Actualité people : Une loi étrangère ignorant la réserve n’est pas contraire à l’ordre public international
-« Une loi étrangère désignée par la règle de conflit qui ignore la réserve héréditaire n’est pas en soi contraire à l’ordre public international français ». Tel est le principal enseignement de deux importantes décisions rendues par la première chambre civile de la Cour de cassation le 27 septembre dernier (Cass. 1re civ., 27 sept. 2017, n° 16-17.198 et Cass. 1re civ., 27 sept. 2017, n° 16-13.151).

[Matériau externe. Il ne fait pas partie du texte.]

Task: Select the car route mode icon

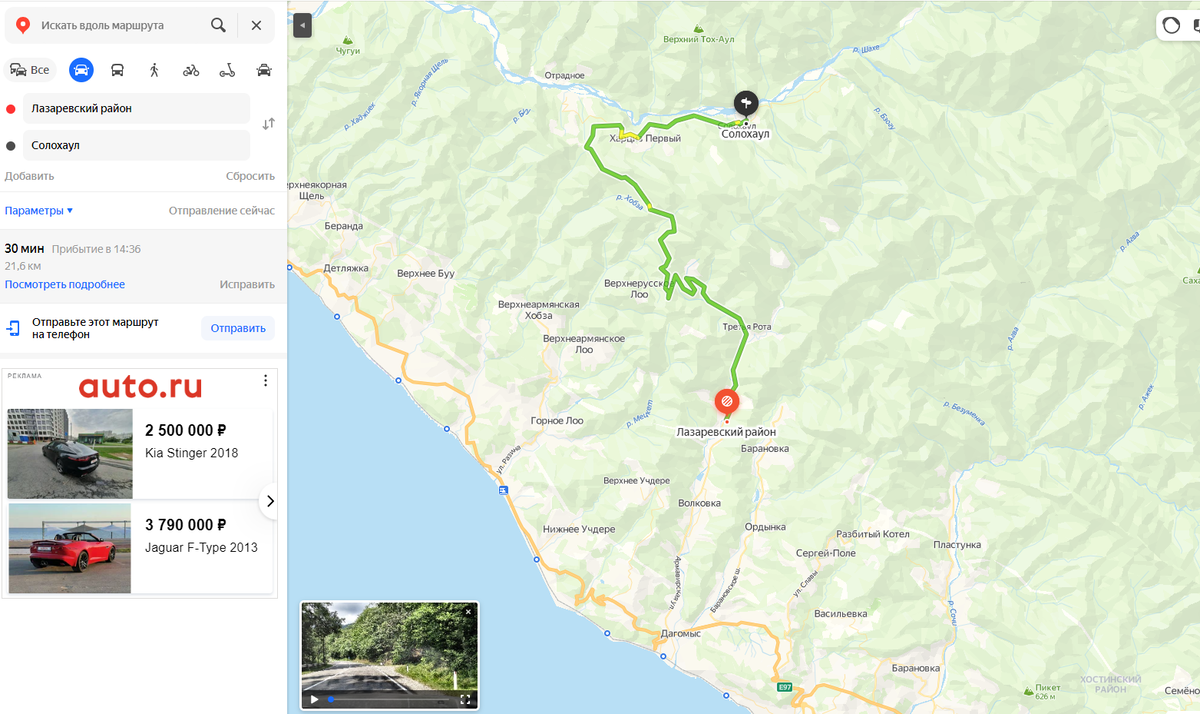Action: [x=82, y=70]
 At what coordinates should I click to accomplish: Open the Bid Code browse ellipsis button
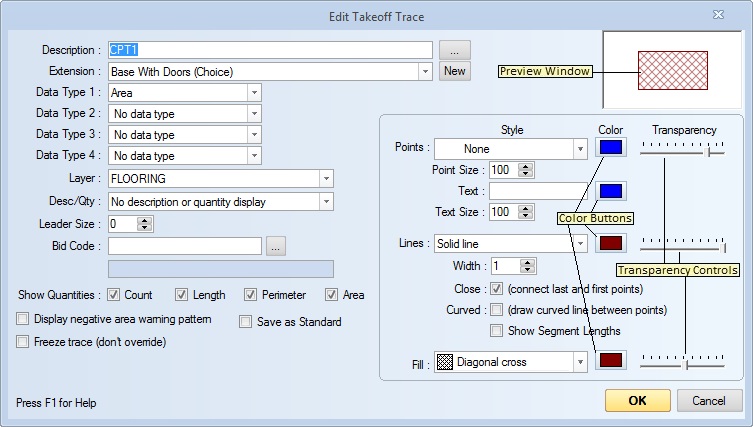276,246
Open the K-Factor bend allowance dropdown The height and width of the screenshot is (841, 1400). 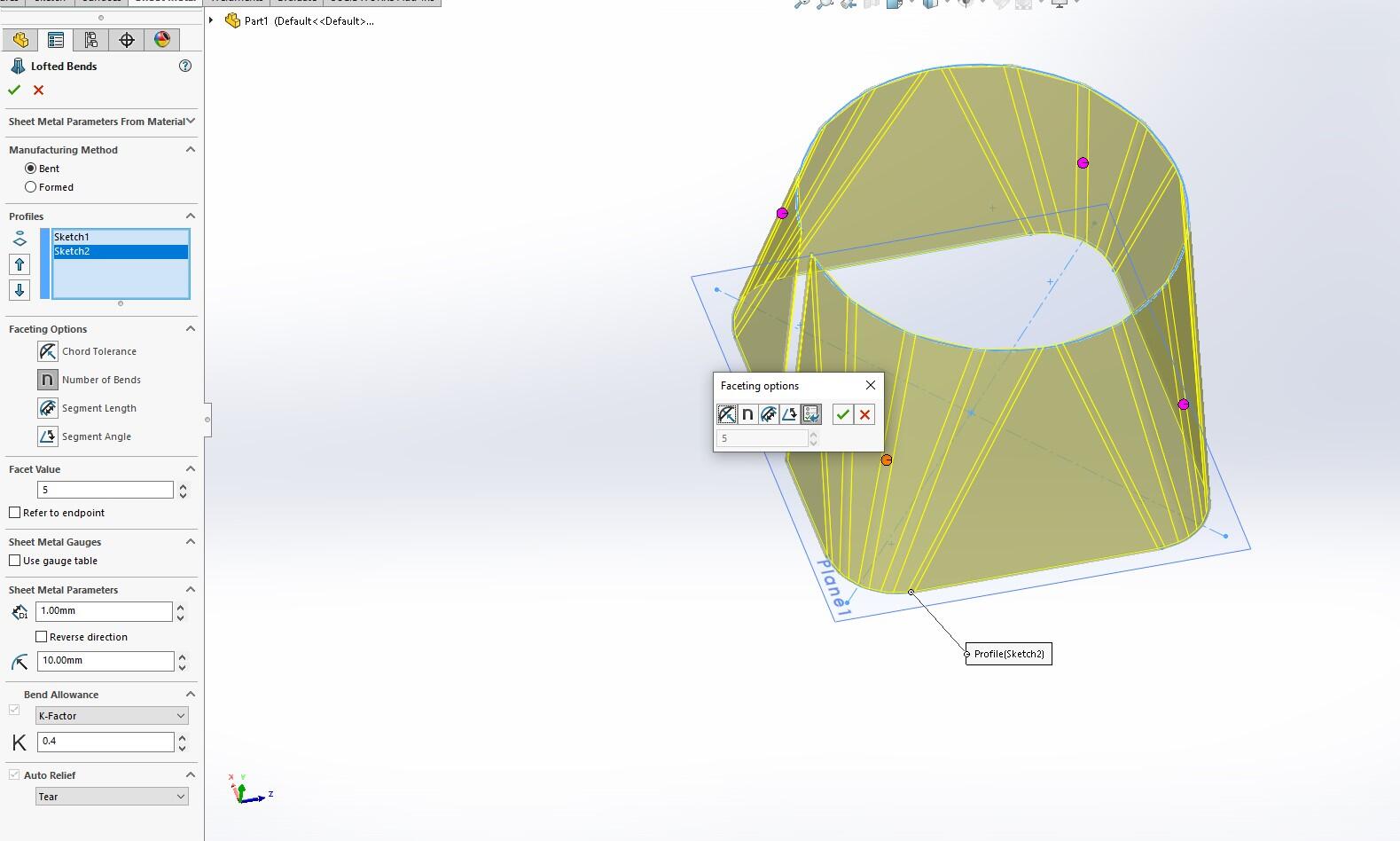tap(111, 716)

Ces deux arrêts étaient très attendus par la doctrine ainsi que par les praticiens, et tout particulièrement les notaires. Les avis étaient opposés sur cette question aux enjeux pratiques considérables. D’éminents auteurs considéraient que la réserve pourrait relever de l’ordre public international (M. Grimaldi, Brèves réflexions sur l’ordre public et la réserve héréditaire : Defrénois 2012, p. 755) ; d’autres doutaient que la matière puisse s’analyser en un principe essentiel du droit français (H. Peroz, E. Fongaro, Droit international privé patrimonial de la famille, LexisNexis, 2e éd., n° 835 et s). Deux facteurs avaient récemment présidé au regain d’intérêt du sujet : l’abrogation du droit de prélèvement par la décision QPC du 5 août 2011 (Cons. const., 5 août 2011, n° 2011-150 QPC : JCP N 2011, 1234, note E. Fongaro) et, surtout, l’entrée en application du « règlement successions ». La question se posait notamment de savoir si, pour la mise en œuvre de la professio juris, une loi étrangère ne connaissant pas l’institution de la réserve devait être considérée comme contraire à l’ordre public international français. Rendues sous l’empire des règles de conflits de lois applicables aux successions ouvertes avant le 17 août 2015, la solution consacrée par la cour régulatrice dans les deux arrêts du 27 septembre s’appliquera également aux successions internationales relevant du nouveau règlement européen.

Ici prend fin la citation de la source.